▸ **What is required**: From the listing below, output only the lines starting at the line that has "Given: Visit the Banks username link" and ending at the line that has "1024x622 pixels.", exactly as they appear, ends included.

BEGIN Input for this task

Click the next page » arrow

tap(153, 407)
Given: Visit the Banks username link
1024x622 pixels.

END Input for this task
BEGIN Input for this task

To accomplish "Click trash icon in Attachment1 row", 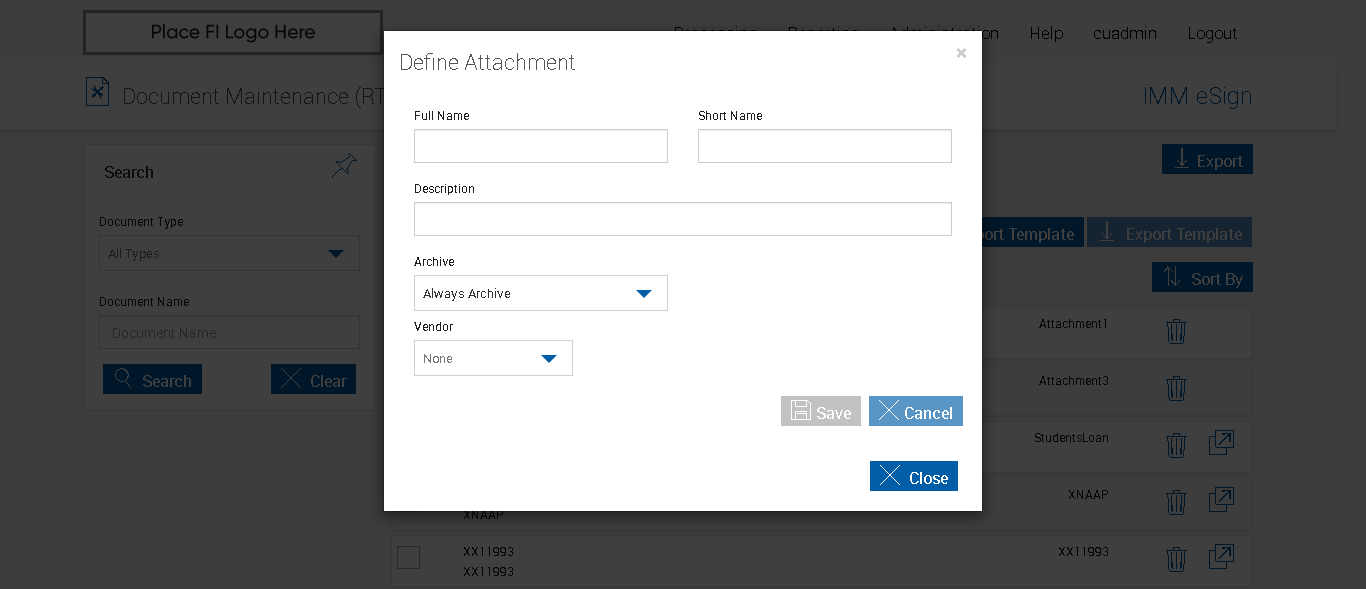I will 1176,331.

END Input for this task

▸ **The completed task**:
Given: Visit the Banks username link
1024x622 pixels.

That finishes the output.